━━ Text provided
- Born: July 27, 1961 (age 65) East Meadow, Long Island
- Education: Harvard University
- Occupation: Writer
- Writing career
- Period: Contemporary
- Genres: Mystery, non-fiction, noir
- Website: www.cleasimon.com

= Clea Simon =

American writer

Clea Simon (born 1961) is an American writer. She is the author of World Enough, a psychological suspense thriller set in the Boston music scene, and the Blackie and Care, Theda Krakow, Dulcie Schwartz, Pru Marlowe, and Witch Cats of Cambridge cozy feline mysteries. Her non-fiction books include Madhouse: Growing Up in the Shadow of Mentally Ill Siblings, Fatherless Daughters and Feline Mystique: On the Mysterious Connection between Women and Cats.

==Early life and education==
Simon was born in East Meadow, Long Island. Her father was a doctor and her mother an artist. Her older brother and sister were mentally ill; her book, Mad House, documented the impact of their illness on her family.

Simon moved to the Cambridge area in 1979 to attend Harvard University. Interested in journalism since junior high school, she wrote for The Harvard Crimson during her junior and senior year. She graduated magna cum laude in 1983 with an A.B. in English and American Language and Literature.

==Career==
Focused on music, Simon began her career as a freelance journalist, writing for publications including The Boston Phoenix, the Boston Herald, the Boston Globe, the New York Times, 'and Salon. She was a staff writer and editor at the Boston Globe from 1990 until 1999. Her 1997 memoir, Mad House: Growing Up in the Shadows of Mentally Ill Siblings, was an outgrowth of a well received article on the subject she wrote for the Globe's Sunday magazine.

In 2001, following her father's death, Simon wrote Fatherless Women: How We Change After We Lose Our Dads. In 2002, her third non-fiction book, The Feline Mystique: On the Mysterious Connection Between Women and Cats was published. An examination of the relationship between women and cats, and how they have interacted in mythology, science and literature, Kirkus wrote that it was "Wide-ranging and perfectly pitched: both sensitive and sensible." The book was dedicated to Simon's late cat, Cyrus T. Cat.

Simon, a mystery fan, was a regular at Kate's Mystery Books, the "acknowledged hub" for mystery writers and readers in New England. During a conversation about The Feline Mystique, Kate Mattes, the store's owner, told Simon that there was a "huge overlap between women who love cats and mystery readers." She suggested that Simon write a feline mystery, and that night Simon began work on her first mystery, Mew is for Murder. The book's protagonist, Theda Krakow, was a freelance writer. Released in 2005, Publishers Weekly wrote that it was an "auspicious fiction debut with a well-plotted cat mystery that's not your usual four-footed cozy caper." Mew is for Murder was the first in what became a series of Theda Krakow mysteries. The Krakow books were followed by the Dulcie Shwartz, Blackie and Care, and Witch Cats of Cambridge series and the Pru Marlowe "Pet Noirs."
━━━━
━━ Information provided
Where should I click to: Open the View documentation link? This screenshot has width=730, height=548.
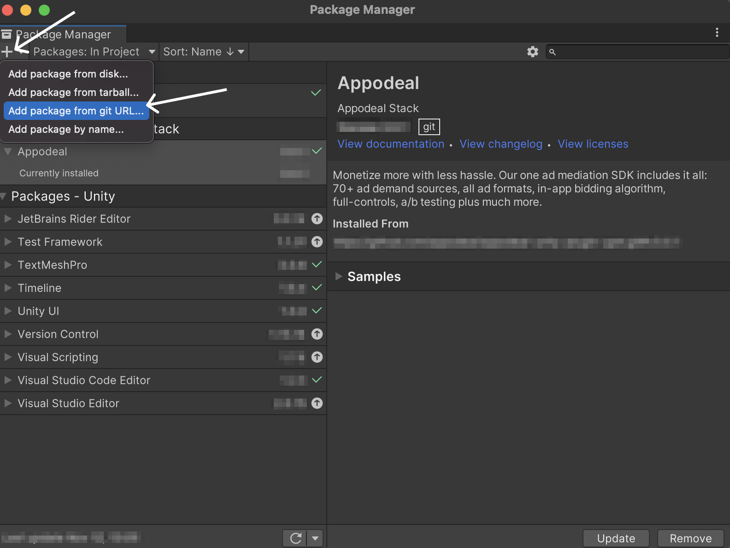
━━━━
• Tasks to carry out:
1. Based on the text about Clea Simon, say whether each statement agrees with it. Answer yes or no, and quote the words that decide each one.
(a) Simon graduated from Harvard in 1983.
(b) Simon worked as a staff writer at the Boston Globe until 2001.
(c) The Feline Mystique was dedicated to Kate Mattes.
2. Reproduce the passage of the text about Clea Simon starting at "Clea Simon (born" and ending at "Women and Cats.".

• Problem solutions:
1.
(a) Yes: "She graduated magna cum laude in 1983 with an A.B. in English and American Language and Literature."
(b) No: "She was a staff writer and editor at the Boston Globe from 1990 until 1999."
(c) No: "The book was dedicated to Simon's late cat, Cyrus T. Cat."

2.
Clea Simon (born 1961) is an American writer. She is the author of World Enough, a psychological suspense thriller set in the Boston music scene, and the Blackie and Care, Theda Krakow, Dulcie Schwartz, Pru Marlowe, and Witch Cats of Cambridge cozy feline mysteries. Her non-fiction books include Madhouse: Growing Up in the Shadow of Mentally Ill Siblings, Fatherless Daughters and Feline Mystique: On the Mysterious Connection between Women and Cats.